Generally, the months following the holidays are slow in terms of furniture donations. The bulk of the calls don’t happen until close to Easter when people decide to “spring clean.” So the slew of calls we received, made me very happy indeed.
However, I knew something wasn’t quite right when my leadership team lined up outside of my office that morning with devilish laughter in their eyes. They informed me that many of the calls that were coming in were from people who were looking to donate their “Precious Moments.”
I was confused. I said, “That’s great!” And then they said, “Helen, while some people do buy ‘Precious Moments,’ – there are many other hot items out there. What made you identify them?”
After telling them my story, they understood. But they were not going to let me off the hook easily.
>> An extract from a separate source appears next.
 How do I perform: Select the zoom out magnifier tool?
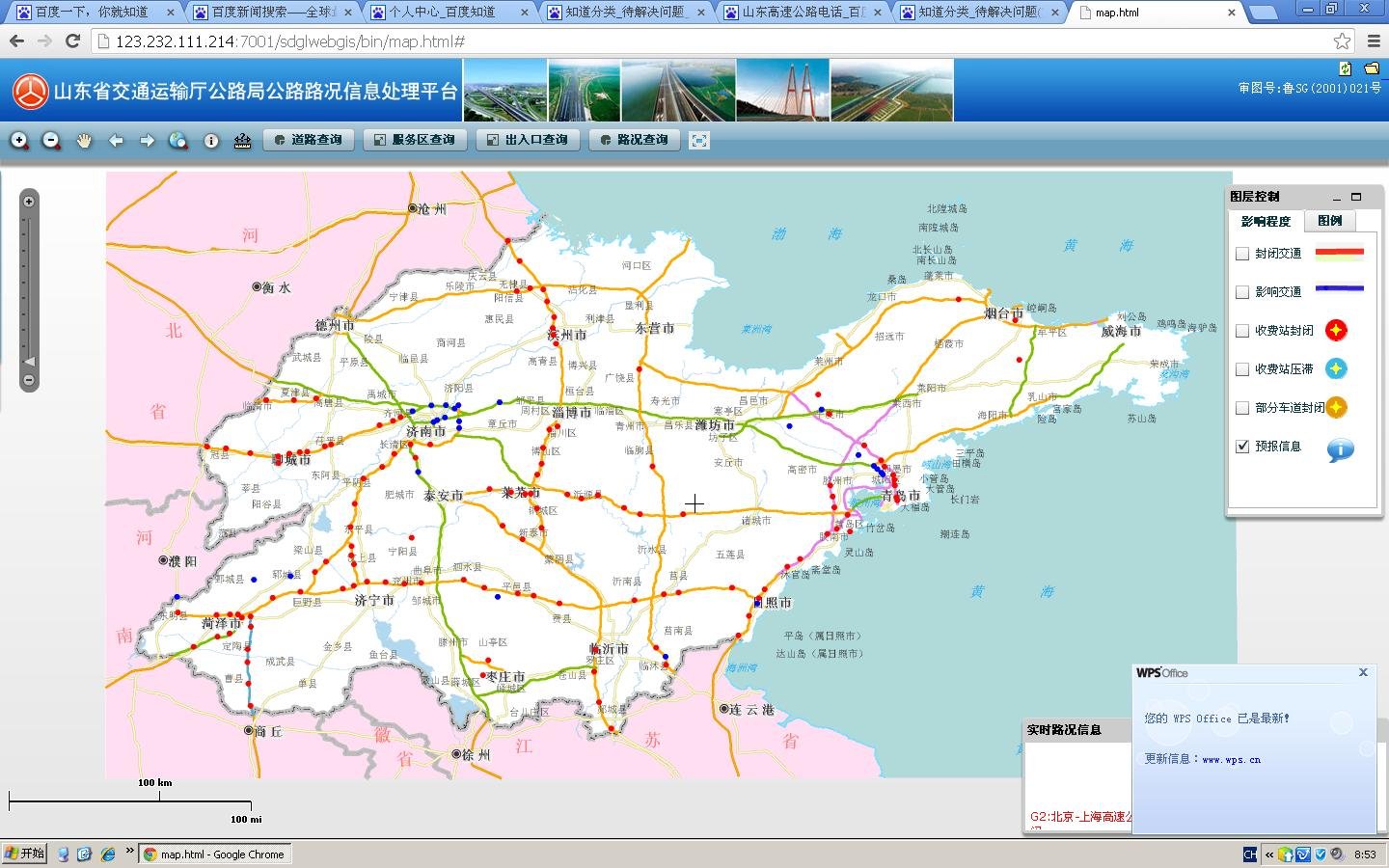click(x=51, y=140)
I started to receive “Precious Moments” photos on my phone. Text after text, complete with photos, came my way.
A few of the little gems showed up on my desk and in the front lobby. And then, comically, I began to receive texts of “UnPrecious Moments” – spoofs on good deeds.
Week after week, we have laughed over these cute little figurines and even in our tensest times, we find ourselves finding humor and fun in my press release.
In the end, the donations, overall, came through. Many couches, tables, lamps, mirrors, construction items, building supplies and other practical items were dropped off by kind men and women or picked up by the Habitat staff from generous donors.
And customers, by the droves, came to the ReStores and bought these items – thereby raising dollars for Habitat’s mission of building community, homes, and hope.
Clearly the press release was effective and the community responded. However, I have a feeling that the “Precious Moments” debacle will not be over soon. My birthday is coming up in May, and I can already see a cute little figurine in my future.